This is my first butternut squash soup ever! I can't believe I've never used this wonderful ingredient before, this soup tastes amazing!
What you'll need:
- olive oil
- 1 large onion, cut into 1/2-inch dice
- 1 large or 2 small carrots, peeled and cut in 1/2-inch dice
- 2 ribs celery, cut into 1/2-inch dice
- 2 cloves garlic, smashed and finely chopped
- Kosher salt
- 1 large butternut squash, roasted, peeled and cut into 1-inch cubes
- 1 large russet potato, peeled and cut into 1- inch cubes
- 2 cups white wine
- 2 quarts chicken or vegetable stock
- 1 bundle thyme
- 2 bay leaves
- 1 orange, cut in 1/2
First, cut the butternut squash in half and roast it in the preheated oven at 400F for about an hour. Let it cool completely, then cut in cubes. Coat a large pot over medium-high heat with olive oil. Add the onions, carrots, celery and garlic. Season with salt, to taste, and sweat the veggies until they start to soften and are very aromatic, about 7 to 8 minutes.
Add the squash and potatoes and season with salt, to taste. Stir to coat the mixture with the oil and cook for another 5 to 6 minutes. Add the wine and reduce by half.
Add the stock, thyme and bay leaves. Squeeze the orange into the soup and add both halves. Taste for seasoning and adjust, if needed. Bring to a boil and reduce to a simmer; cook until the squash is falling apart, about 35 to 40 minutes. If the liquid level starts to get too low, water can be used to replace it.
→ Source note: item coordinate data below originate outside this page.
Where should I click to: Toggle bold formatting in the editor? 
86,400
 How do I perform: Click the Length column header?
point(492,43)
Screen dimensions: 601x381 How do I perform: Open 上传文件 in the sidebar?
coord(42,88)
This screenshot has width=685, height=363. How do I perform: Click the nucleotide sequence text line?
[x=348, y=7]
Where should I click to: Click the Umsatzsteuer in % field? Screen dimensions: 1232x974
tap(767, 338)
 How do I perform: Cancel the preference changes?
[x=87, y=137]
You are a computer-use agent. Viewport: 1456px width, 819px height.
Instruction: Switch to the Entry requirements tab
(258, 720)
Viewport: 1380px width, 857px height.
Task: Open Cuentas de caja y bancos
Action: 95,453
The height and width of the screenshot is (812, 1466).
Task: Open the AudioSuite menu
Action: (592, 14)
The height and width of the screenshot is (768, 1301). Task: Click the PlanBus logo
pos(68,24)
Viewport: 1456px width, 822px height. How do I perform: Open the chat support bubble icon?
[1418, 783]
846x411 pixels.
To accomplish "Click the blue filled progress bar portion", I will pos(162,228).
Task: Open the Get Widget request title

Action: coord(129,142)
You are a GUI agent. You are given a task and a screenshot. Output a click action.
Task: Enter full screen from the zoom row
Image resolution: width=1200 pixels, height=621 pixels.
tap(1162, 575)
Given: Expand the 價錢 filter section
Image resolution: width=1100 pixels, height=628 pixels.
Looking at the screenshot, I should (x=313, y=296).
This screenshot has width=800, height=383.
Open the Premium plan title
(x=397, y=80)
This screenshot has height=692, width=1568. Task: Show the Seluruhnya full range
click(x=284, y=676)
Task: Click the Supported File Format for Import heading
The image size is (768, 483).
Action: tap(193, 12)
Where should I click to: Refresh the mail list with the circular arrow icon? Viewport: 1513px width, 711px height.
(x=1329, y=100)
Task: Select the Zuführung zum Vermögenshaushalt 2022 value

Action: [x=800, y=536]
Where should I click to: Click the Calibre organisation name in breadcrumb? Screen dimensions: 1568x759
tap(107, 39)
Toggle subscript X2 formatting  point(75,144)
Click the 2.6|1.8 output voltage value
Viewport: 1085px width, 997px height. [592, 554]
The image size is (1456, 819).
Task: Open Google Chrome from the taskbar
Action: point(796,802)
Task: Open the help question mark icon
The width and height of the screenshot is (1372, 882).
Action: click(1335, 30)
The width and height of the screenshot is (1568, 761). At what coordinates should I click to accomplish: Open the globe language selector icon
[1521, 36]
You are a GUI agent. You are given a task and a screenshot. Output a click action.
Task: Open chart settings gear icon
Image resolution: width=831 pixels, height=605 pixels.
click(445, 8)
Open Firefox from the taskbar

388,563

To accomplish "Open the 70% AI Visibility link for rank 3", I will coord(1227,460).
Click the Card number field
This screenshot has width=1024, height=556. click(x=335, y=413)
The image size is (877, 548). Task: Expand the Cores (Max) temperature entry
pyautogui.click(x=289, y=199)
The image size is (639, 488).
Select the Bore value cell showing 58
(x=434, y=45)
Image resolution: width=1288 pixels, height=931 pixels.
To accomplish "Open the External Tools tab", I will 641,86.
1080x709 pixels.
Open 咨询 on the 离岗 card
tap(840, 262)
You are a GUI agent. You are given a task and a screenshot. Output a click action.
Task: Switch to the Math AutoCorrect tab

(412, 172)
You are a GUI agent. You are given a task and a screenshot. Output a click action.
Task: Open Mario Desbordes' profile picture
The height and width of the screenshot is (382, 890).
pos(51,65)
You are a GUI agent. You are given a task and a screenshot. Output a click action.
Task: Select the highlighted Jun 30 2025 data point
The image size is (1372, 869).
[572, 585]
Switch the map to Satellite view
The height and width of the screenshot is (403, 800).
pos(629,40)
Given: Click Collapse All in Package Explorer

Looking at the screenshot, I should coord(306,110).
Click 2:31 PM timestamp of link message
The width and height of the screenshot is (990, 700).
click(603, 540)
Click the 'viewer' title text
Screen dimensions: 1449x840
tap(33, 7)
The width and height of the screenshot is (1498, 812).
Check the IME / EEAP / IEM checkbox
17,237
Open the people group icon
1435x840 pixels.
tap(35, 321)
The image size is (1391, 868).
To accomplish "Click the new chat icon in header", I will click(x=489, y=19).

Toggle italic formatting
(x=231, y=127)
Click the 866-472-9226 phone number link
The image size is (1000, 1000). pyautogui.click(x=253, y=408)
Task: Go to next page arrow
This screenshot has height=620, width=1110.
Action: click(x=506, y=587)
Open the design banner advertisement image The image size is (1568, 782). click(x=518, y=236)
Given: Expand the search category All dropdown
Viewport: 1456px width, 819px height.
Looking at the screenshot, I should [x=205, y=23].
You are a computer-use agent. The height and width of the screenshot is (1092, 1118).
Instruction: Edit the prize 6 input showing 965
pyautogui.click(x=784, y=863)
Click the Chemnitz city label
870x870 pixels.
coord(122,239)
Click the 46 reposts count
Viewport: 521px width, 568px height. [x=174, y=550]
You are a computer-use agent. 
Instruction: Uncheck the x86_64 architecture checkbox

Remove and discard the orange halves, thyme bundle and bay leaves and puree the soup with an immersion blender or a blender. If using a blender, cool the mixture for about 5 minutes and carefully add it to the blender. It should be very smooth and velvety. Check the consistency. If it is too thick add water to thin it.
Ladle the soup into serving bowls and enjoy!